Hinzu kommt ein zweiter Gesichtspunkt. Im öffentlichen Interesse und im Interesse aller Wasserabnehmer, also auch des Beklagten ist die Klägerin gehalten, den Wasserpreis möglichst niedrig zu halten. Zwar konnte des der Klägerin gleichgültig sein, ob dem Beklagten bei einer Hauptleitungserneuerung in einigen Jahren höhere Hausanschlußkosten träfen. Da aber die Kosten für die - von Zeit zu Zeit anfallende abschnittsweise - Erneuerung des Versorgungsnetzes auf den Wasserpreis durchschlagen, lag es auch im Interesse des Beklagten, die Hauptleitung in der ... im Zuge des Straßenausbaus neu zu verlegen.

15

Das Kostenverursachungsprinzip (vgl. hierzu das Urteil des Oberverwaltungsgerichts Münster vom 11. Oktober 1974, Aktenzeichen II A 403/73, Veröffentlichung nicht bekannt) gilt im zur Entscheidung stehenden Fall nicht, weil die Rechtslage zwischen den Parteien nicht durch einen in einer Ortssatzung vorgeschriebenen Anschluß und Benutzungszwang bestimmt ist.

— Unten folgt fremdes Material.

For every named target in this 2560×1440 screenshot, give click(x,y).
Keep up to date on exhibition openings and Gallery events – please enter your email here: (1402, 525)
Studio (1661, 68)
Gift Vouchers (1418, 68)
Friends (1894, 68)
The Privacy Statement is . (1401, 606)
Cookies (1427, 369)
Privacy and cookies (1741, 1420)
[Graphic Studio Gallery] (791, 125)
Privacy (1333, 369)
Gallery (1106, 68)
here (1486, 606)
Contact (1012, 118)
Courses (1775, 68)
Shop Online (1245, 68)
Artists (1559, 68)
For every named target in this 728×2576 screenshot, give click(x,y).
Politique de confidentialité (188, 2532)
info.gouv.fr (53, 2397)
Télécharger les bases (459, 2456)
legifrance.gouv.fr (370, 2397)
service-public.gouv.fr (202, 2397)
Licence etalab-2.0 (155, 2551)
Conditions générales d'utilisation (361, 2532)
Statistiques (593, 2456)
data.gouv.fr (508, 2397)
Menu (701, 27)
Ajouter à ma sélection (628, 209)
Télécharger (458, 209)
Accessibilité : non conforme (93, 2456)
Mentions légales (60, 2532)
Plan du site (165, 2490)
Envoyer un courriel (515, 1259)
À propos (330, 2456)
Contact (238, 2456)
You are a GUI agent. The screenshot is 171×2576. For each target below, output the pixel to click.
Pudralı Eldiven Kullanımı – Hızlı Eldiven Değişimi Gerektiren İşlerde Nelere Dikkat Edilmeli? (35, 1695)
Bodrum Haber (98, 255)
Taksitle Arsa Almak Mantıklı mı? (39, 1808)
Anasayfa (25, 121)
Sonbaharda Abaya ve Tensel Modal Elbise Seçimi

Sind, wie zwischen den Parteien, die Rechtsbeziehungen in einem Vertrag geregelt, ist für das Kostenverursachungsprinzip kein Platz.

16

Da die neue Hauptleitung in der ... Straße einen Durchmesser von 150 mm hat, das alte Hausanschlußventil in einer Leitung von 80 mm Durchmesser installiert war, konnte es nicht wieder verwandt werden, so daß dem Beklagten die Kosten für das neue Ventil treffen. Die neue Leitung in einem größeren Durchmesser als 80 mm zu wählen, war der Klägerin nach den DIN 2000 geboten. In Ziffer 4.551 der "Leitsätze für die zentrale Wasserversorgung" (DIN 2000) heißt es: "Für Ortsversorgungsleitungen mit Feuerlöschhydranten sind Rohrdurchmesser unter Nennweite 100 zu vermeiden. Zu enge Querschnitte der Verteiligungsleitungen können zu große Druckverluste verursachen, die das Rohrnetz und die Sicherheit der Versorgung gefährden". Da an der erneuerten Versorgungsleitung, wie schon an der alten Hauptleitung, ein Feuerlöschhydrant liegt, war die Veränderung der Nennweite eine sachgerechte Unterhaltungsmaßnahme.

17

Die Kosten für die neue Anschlußleitung zwischen Hausanschlußventil und Grundstücksgrenze betreffen den Beklagten, weil die alte Anschlußleitung nicht weiter benutzt werden konnte. Sie war zu kurz. Während die alte Hauptleitung unter dem Bürgersteig lag, wurde die neue Versorgungsleitung unter die an der Westseite des Bürgersteigs verlaufende Gosse verlegt. Die neue Anschlußleitung unterquerte mithin den ganzen Bürgersteig, im Gegensatz zur alten Anschlußleitung, die nur vom alten Rohrstrang bis zur Grundstücksgrenze an der Ostseite des Bürgersteigs reichte.

18

Da der Bürgersteig aufgerissen werden mußte, um überhaupt an die Grenze zum Grundstück des Beklagten heranzukommen, hat er auch die Kosten für die darauf entfallenden Erdarbeiten zu tragen. Daß der Bürgersteig im Zuge des Fahrbahnausbaus zweimal aufgerissen wurde, hat der Beklagte nicht bewiesen. Der Zeuge ... hat davon nichts erwähnt. Beweis hat der Beklagte nicht angetreten.

19

Besteht somit die Klageforderung dem Grunde und der Höhe nach zu Recht, so maß die Klage Erfolg haben.

20

Die geltendgemachten Zinsen kann die Klägerin als Verzugsschaden beanspruchen (§§ 284 Abs. 2, 288 Abs. 1 Satz 1, Abs. 2 BGB in Verbindung mit § 138 Absatz 3 ZPO).

21

Als Unterlegener hat der Beklagte die Prozeßkosten zu tragen (§ 91 ZPO).

22

Das Urteil ist von Amts wegen für die Klägerin ohne Sicherheitsleistung für vorläufig vollstreckbar zu erklären (§ 708 Nr. 11 ZPO).